Tuesday, June 5, 2007

Robert Leroy "Lee" Archer, MD

Updated 3/2017-- all links (except to my own posts) removed as many no longer active.

Today my medical school classmate was honored with a "chair"--The Investiture of Robert Leroy "Lee" Archer, MD, the inaugural recipient of the Major and Ruth Nodini Chair in Neurology. Lee (Dr. Archer) is an associate professor in neurology at University of Arkansas for Medical Sciences (UAMS). He was honored with the endowed chair funded by friends, family and patients who want to remain anonymous. He chose the name (the Major and Ruth Nodini Endowed Chair in Multiple Sclerosis and Related Autoimmune Diseases) to honor the longtime, highly respected El Dorado residents and relatives of his wife, Nancy.

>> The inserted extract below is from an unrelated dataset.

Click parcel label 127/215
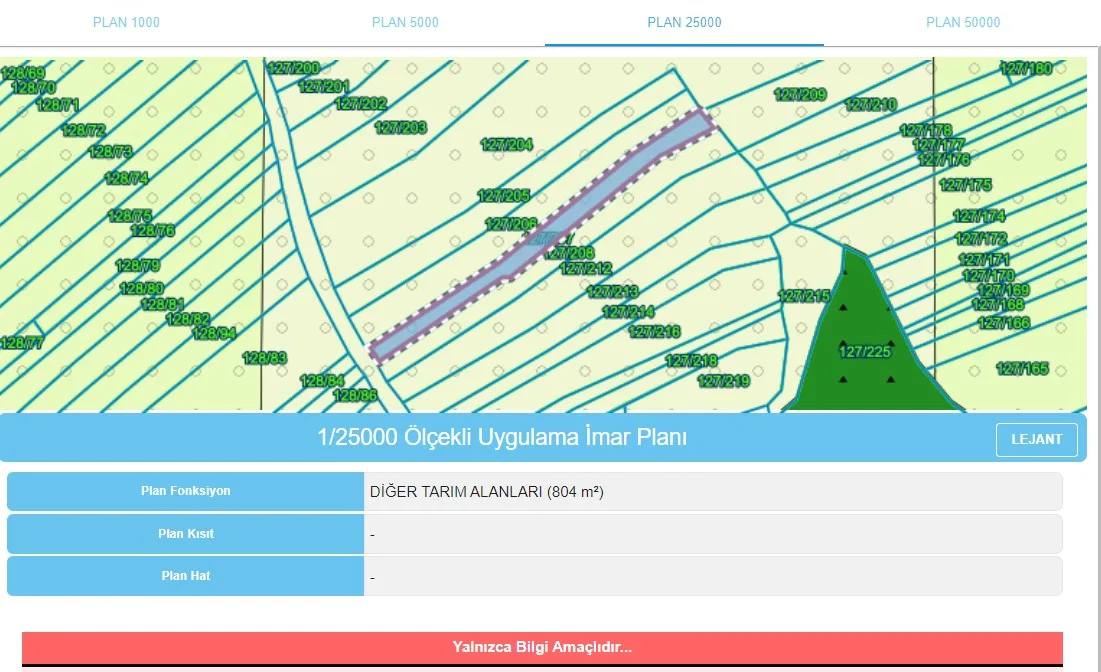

Here is a brief summary of his bio printed in the program:
  • Lee was born in El Dorado, AR in 1956. He attended El Dorado Public Schools. He went to the University of Arkansas at Fayetteville on a track scholarship, graduating in 1978 with a BS degree in Natural Sciences. He married Nancy (Huskey) in 1977. He graduated from the UAMS College of Medicine in 1982 (class president), followed by an internship and Neurology Residency at UAMS. He immediately joined the faculty and next year will celebrate 30 years of being on the UAMS campus. He achieved the rank of Associate Professor in 1992. He has received numerous teaching awards from students and humanitarian awards from both students and colleagues. He currently serves as chairman of the University Hospital Ethics Committee.
  • He serves the community by organizing international medical mission trips to Honduras through his church, Trinity Presbyterian. He currently serves on the Boards of ARORA, the Pulaski County Medical Exchange, the Pulaski County Medical Society, and the Arkansas Division of the National Multiple Sclerosis Association. He is the immediate past president of the Pulaski County Medical Society and has served on the Board of Directors of the Arkansas Medical Society.
  • He developed an interest in multiple sclerosis early in his career after a visit from local representatives of the National M.S. Society. It has continued to be the primary focus of his clinical practice. He approached family and friends, who wish to remain anonymous, with the desire to fund an endowed chair for multiple sclerosis, to further the level of care and research at UAMS. He asked permission to name the chair after Major and Ruth Nodini, who had provided lifelong support and advice to Nancy and to him for over 30 years. Today we (family, friends, teachers, coaches, mentors, nurse, and M.S. advocates) honored him.